Amsterdam Impressionism was an art movement in late 19th-century Holland. It is associated especially with George Hendrik Breitner and is also known as the School of Allebé.

The innovative ideas about painting of the French Impressionists were introduced into the Netherlands by the artists of the Hague School. This new style of painting was also adopted in Amsterdam by the young generation of artists of the late 19th century. Like their French colleagues, these Amsterdam painters put their impressions onto canvas with rapid, visible strokes of the brush. They focused on depicting the everyday life of the city.

Origins
Breitner studied for four-and-a-half years at the Royal Academy, The Hague and came into contact with artists of the Hague School such as Jozef Israëls, Jacob Maris and Anton Mauve, joining the Pulchri Studio. Nevertheless his painting style was always too free to be realist in nature, a hallmark of the Hague School. In 1884 he moved briefly to Paris, coming into contact with impressionism, and on his return he settled in Amsterdam where he became noted for his free and energetic depictions of urban life.

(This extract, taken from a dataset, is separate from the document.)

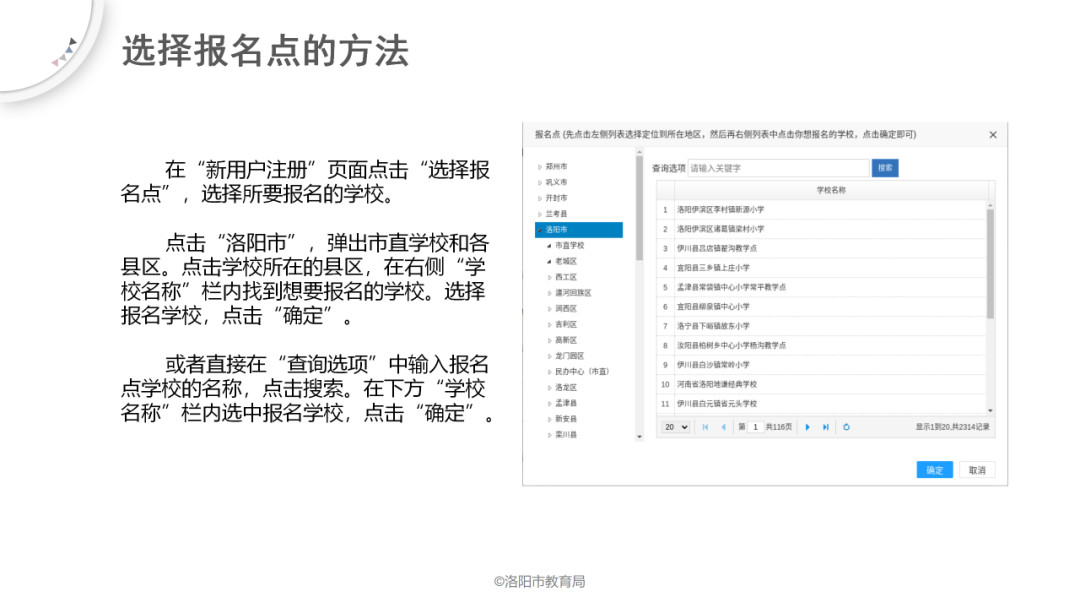Viewport: 1080px width, 608px height.
Task: Go to the next page of school results
Action: (807, 426)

Other Amsterdam Impressionists were Floris Verster, Isaac Israëls, Willem Bastiaan Tholen, Kees Heynsius, Willem de Zwart, Willem Witsen and Jan Toorop, the last an associate of the Belgian painter James Ensor and a member of the Brussels Les XX. Also included in the movement are a group of late-impressionist woman artists called the Amsterdamse Joffers, whose members included Lizzy Ansingh and Suze Bisschop-Robertson.

Artists
This artists belong to the 2. generation of the Netherlands Impressionism. The Influence of their work was important on the subsequent movement of modern art in the 20th century.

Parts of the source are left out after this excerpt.